### [Stored data]

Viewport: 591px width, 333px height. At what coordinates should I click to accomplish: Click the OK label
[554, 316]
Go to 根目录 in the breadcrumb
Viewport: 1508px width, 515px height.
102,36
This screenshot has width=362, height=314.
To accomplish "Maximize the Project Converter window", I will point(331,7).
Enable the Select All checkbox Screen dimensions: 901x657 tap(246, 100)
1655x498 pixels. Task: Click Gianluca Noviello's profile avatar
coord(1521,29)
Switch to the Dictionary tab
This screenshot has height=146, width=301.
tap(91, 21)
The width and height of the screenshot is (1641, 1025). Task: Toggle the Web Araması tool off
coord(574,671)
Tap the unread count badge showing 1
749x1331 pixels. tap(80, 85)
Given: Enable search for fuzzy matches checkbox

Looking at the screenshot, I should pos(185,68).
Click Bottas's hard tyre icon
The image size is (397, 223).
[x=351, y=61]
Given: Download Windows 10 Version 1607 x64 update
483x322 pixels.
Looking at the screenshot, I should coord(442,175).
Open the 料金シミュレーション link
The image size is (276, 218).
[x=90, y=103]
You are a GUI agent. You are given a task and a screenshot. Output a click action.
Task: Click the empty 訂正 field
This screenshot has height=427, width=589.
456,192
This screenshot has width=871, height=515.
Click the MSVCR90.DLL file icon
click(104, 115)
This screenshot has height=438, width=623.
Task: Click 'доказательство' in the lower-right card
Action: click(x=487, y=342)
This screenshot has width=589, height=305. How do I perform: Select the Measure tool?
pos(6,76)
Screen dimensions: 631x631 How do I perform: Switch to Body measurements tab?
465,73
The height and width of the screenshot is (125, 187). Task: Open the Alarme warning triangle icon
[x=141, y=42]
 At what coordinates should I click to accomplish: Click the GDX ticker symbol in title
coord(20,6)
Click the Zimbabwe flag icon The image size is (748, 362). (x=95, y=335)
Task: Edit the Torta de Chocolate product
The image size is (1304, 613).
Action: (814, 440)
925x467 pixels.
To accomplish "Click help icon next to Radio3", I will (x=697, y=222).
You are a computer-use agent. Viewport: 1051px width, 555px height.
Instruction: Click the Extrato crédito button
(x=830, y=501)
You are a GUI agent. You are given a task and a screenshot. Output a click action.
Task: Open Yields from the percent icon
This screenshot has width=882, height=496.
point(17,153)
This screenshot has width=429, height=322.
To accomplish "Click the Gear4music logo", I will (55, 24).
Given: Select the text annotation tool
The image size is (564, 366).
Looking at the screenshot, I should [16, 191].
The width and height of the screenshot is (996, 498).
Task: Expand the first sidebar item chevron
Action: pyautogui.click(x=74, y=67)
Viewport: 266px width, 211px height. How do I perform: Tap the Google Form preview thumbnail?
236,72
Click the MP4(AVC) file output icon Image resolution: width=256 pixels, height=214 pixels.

### [Problem to solve]
Exactly as written, please transcribe the lines from the start of the records above to the line that holds "Given: Download Windows", both ends included.

### [Written response]
Viewport: 591px width, 333px height. At what coordinates should I click to accomplish: Click the OK label
[554, 316]
Go to 根目录 in the breadcrumb
Viewport: 1508px width, 515px height.
102,36
This screenshot has width=362, height=314.
To accomplish "Maximize the Project Converter window", I will point(331,7).
Enable the Select All checkbox Screen dimensions: 901x657 tap(246, 100)
1655x498 pixels. Task: Click Gianluca Noviello's profile avatar
coord(1521,29)
Switch to the Dictionary tab
This screenshot has height=146, width=301.
tap(91, 21)
The width and height of the screenshot is (1641, 1025). Task: Toggle the Web Araması tool off
coord(574,671)
Tap the unread count badge showing 1
749x1331 pixels. tap(80, 85)
Given: Enable search for fuzzy matches checkbox

Looking at the screenshot, I should pos(185,68).
Click Bottas's hard tyre icon
The image size is (397, 223).
[x=351, y=61]
Given: Download Windows 10 Version 1607 x64 update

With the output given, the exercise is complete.